_SOURCE EXTRACT_:
BEGIN
Inside Zoos
Captivity-induced health problems
Zoo officials work hard to convince the public that the elephants in their care are happy and healthy. On the contrary, most zoo visitors would be shocked to learn that many of the elephants on display survive on a daily diet of painkillers and anti-inflammatory medications to mask captivity-related ailments-the direct result of inactivity from confinement in artificial and restrictive zoo enclosures.
Restricted Movement Results In Health Problems and Premature Death
Zoos cannot provide the vast acreage necessary to accommodate elephants' need to walk. As the world's largest land mammal, elephants are designed for almost constant movement, and wild elephant herds easily travel over thirty miles a day on soft soil and varied terrains. Elephants in zoos, by contrast, spend their entire lives inactive in tiny enclosures, standing on concrete or hard compacted dirt. As a result, they suffer extremely painful arthritic and degenerative joint disorders and recurrent foot infections, as well as digestive problems.
With all the stress and illness elephants suffer in zoos, it is no surprise that they live only about half as long as wild elephants. Elephants in the wild can live to be seventy years or older. According to the AZA, elephants in U.S. zoos die on average at thirty-four years old.
Psychological Deterioration
Neurotic behaviors are common consequences of severe confinement. Neurotic reactions can take the form of rocking or swaying, head nodding, and other repetitive motions. Sadly, many zoos still use force and dominance to manage elephants. Historically elephants have been managed through coercive force, such as chaining for prolonged periods and use of "bullhooks" and electrical hotshots. Chaining has a direct correlation to neurotic behavior in elephants.
END
_DATA SUPPLIED_:
BEGIN
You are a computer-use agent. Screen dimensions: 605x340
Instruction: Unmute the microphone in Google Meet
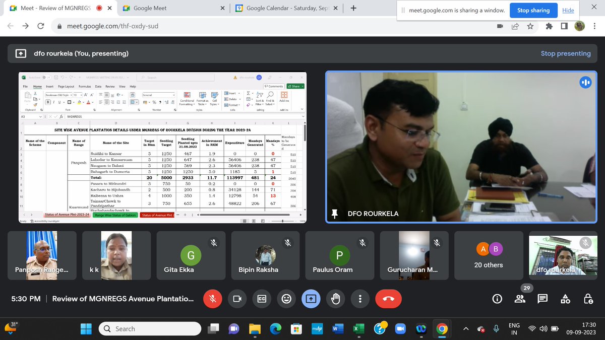(x=212, y=298)
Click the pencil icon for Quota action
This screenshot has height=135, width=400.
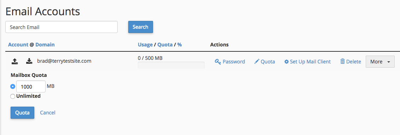[x=257, y=62]
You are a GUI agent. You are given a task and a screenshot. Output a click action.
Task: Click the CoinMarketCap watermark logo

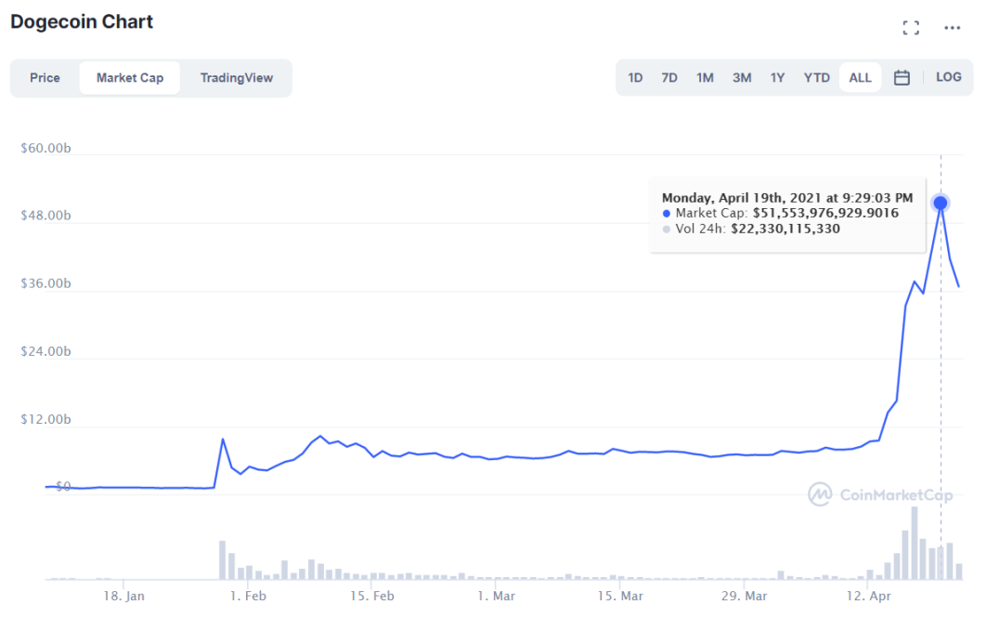880,494
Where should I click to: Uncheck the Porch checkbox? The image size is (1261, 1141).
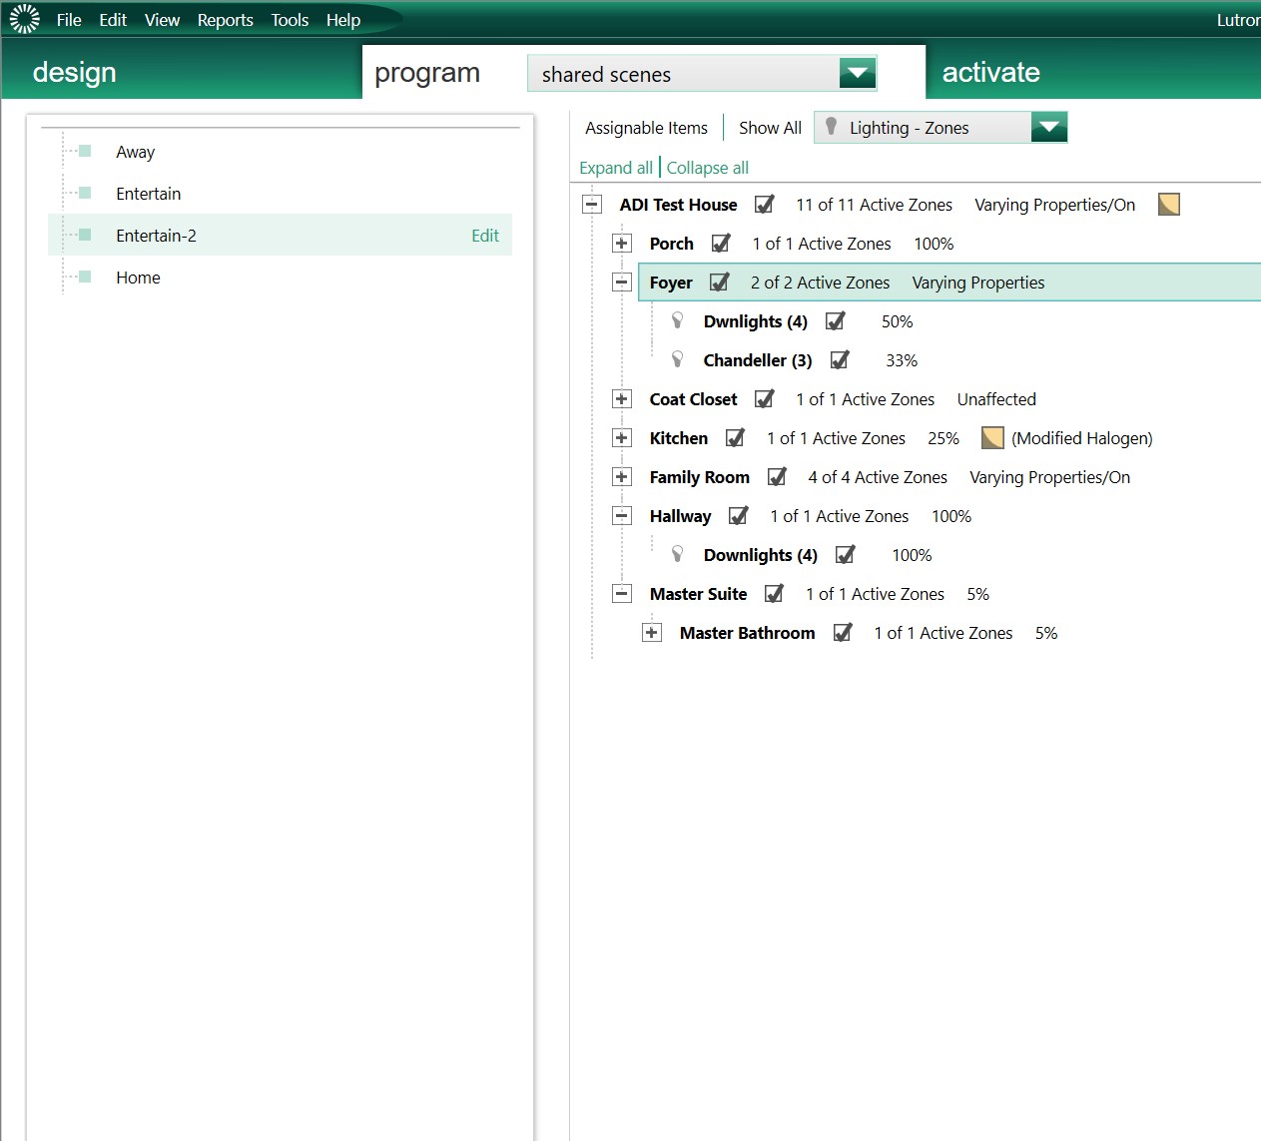pyautogui.click(x=721, y=243)
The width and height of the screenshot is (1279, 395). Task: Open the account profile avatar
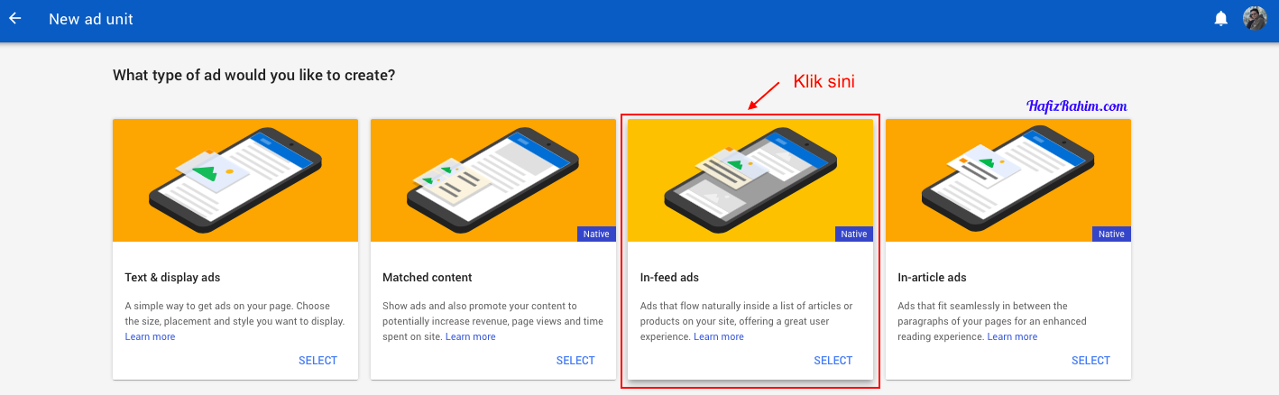(x=1255, y=19)
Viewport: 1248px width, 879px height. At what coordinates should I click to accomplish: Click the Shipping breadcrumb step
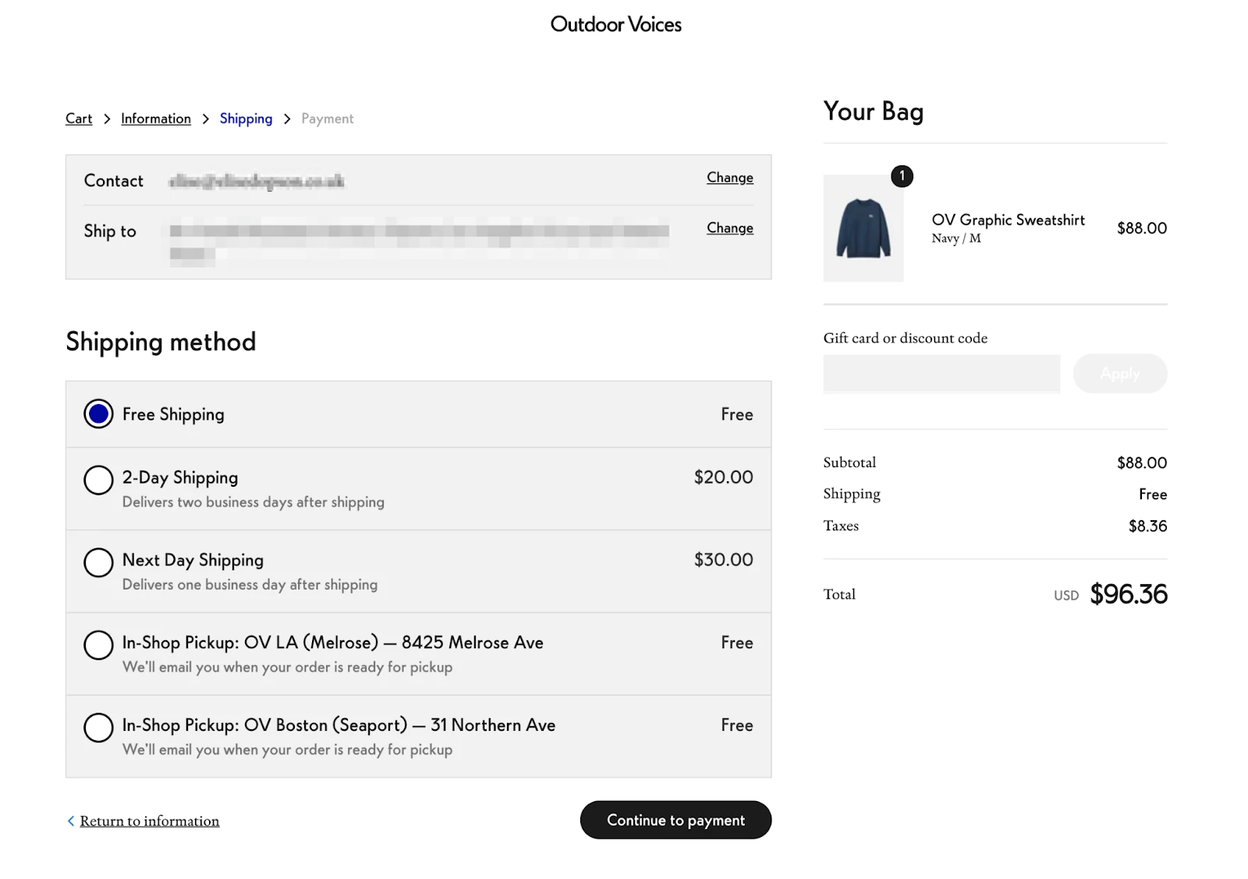pos(246,119)
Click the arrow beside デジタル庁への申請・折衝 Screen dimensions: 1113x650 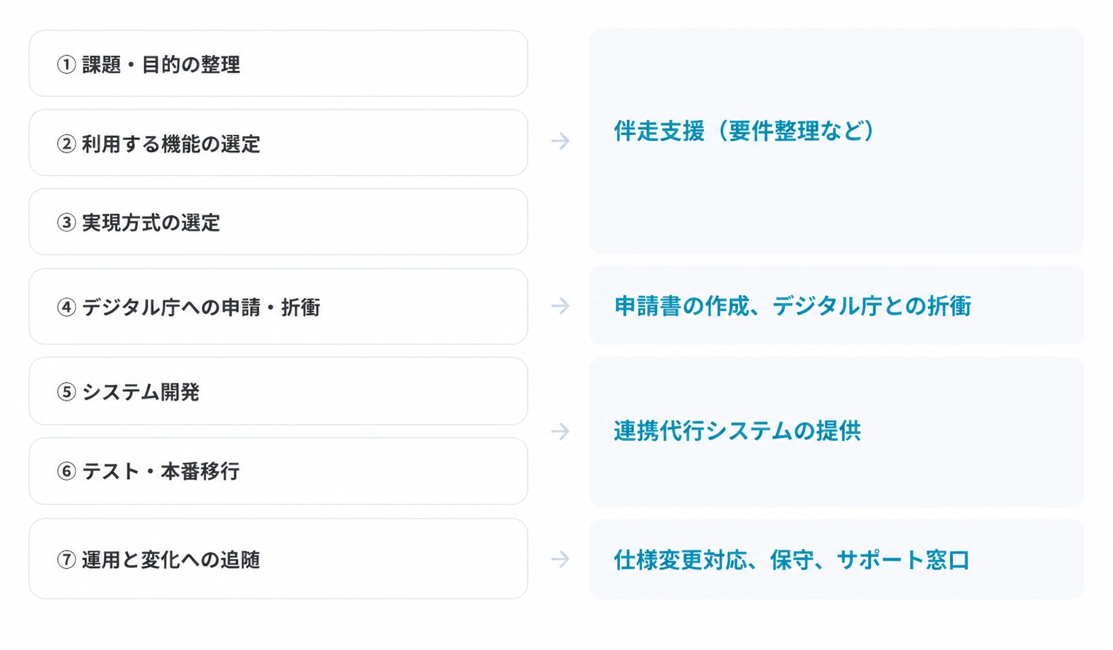pyautogui.click(x=560, y=306)
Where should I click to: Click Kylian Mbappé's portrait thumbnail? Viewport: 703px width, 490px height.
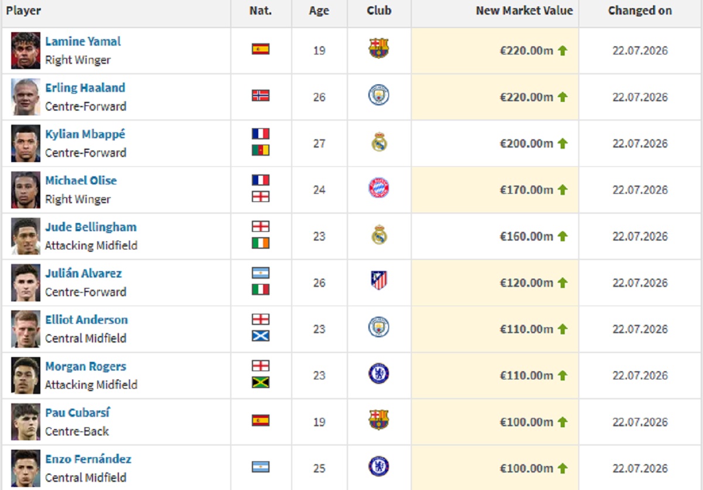[26, 143]
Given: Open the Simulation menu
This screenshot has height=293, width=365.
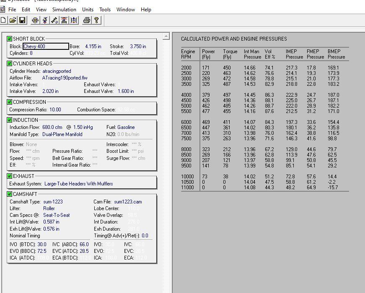Looking at the screenshot, I should (x=65, y=9).
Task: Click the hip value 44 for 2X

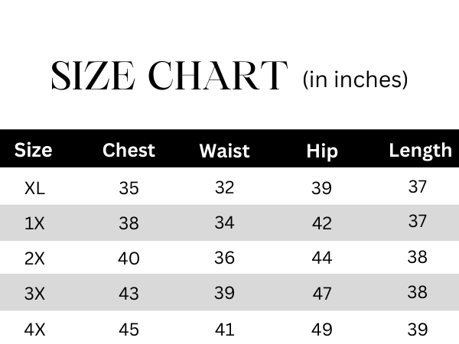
END
_ACTIVITIES_:
a) From the text on zoo elephants, reproduce the passage from "Restricted Movement Results" to "as digestive problems.".
b) Answer these questions from the text on zoo elephants:
(i) How far do wild elephant herds easily travel in a day?
(ii) According to the AZA, at what average age do elephants in U.S. zoos die?
(iii) What two kinds of medication do many elephants on display survive on daily?
c) Continue the text on zoo elephants from where it stops.
The rows have nothing to do with this.

_PER-TASK ANSWERS_:
a)
Restricted Movement Results In Health Problems and Premature Death
Zoos cannot provide the vast acreage necessary to accommodate elephants' need to walk. As the world's largest land mammal, elephants are designed for almost constant movement, and wild elephant herds easily travel over thirty miles a day on soft soil and varied terrains. Elephants in zoos, by contrast, spend their entire lives inactive in tiny enclosures, standing on concrete or hard compacted dirt. As a result, they suffer extremely painful arthritic and degenerative joint disorders and recurrent foot infections, as well as digestive problems.

b)
(i) Over thirty miles.
(ii) Thirty-four years old.
(iii) Painkillers and anti-inflammatory medications.

c)
The bullhook, also called an ankus, is a tool used to punish and control elephants. The handle is made of wood, metal, plastic, or fiberglass, and there is a sharp steel hook at one end. Both ends inflict damage. The trainer uses the hook to apply varying degrees of pressure to sensitive spots on the elephant's body, causing the elephant to move away from the source of discomfort. The thickness of an elephant's skin ranges from one inch across the back and hindquarters to paper-thin around the mouth and eyes, inside the ears, and at the anus. Their skin appears deceptively tough, but in reality it is so delicate that an elephant can feel the pain of an insect bite. A bullhook can easily inflict pain and injury on an elephant's sensitive skin. Trainers often embed the hook in the soft tissue behind the ears, inside the ear or mouth, in and around the anus, and in tender spots under the chin and around the feet.
Infant Mortality
Programs to breed elephants in captivity have largely failed, with high infant mortality rates and the premature shut down of most female elephants' reproductive systems. Without the complex social network that sustains elephants in the wild, new elephant mothers in captivity are ill-equipped to nurture infants causing many of them to die. Inexperienced mothers would normally learn from other females in the family herd, who help ensure the infant's survival. Zoos cannot begin to accommodate these vital social structures.
Incompatible Climates
Zoos in cold climates pose additional health threats to elephants, who originate from the warm, temperate regions of Africa and Asia. Cold winters force elephants indoors for months at a time, into cramped enclosures that are even smaller than their inadequate outdoor areas. Forced indoors, elephants stand on concrete surfaces in their own urine and feces, which can lead to foot infection.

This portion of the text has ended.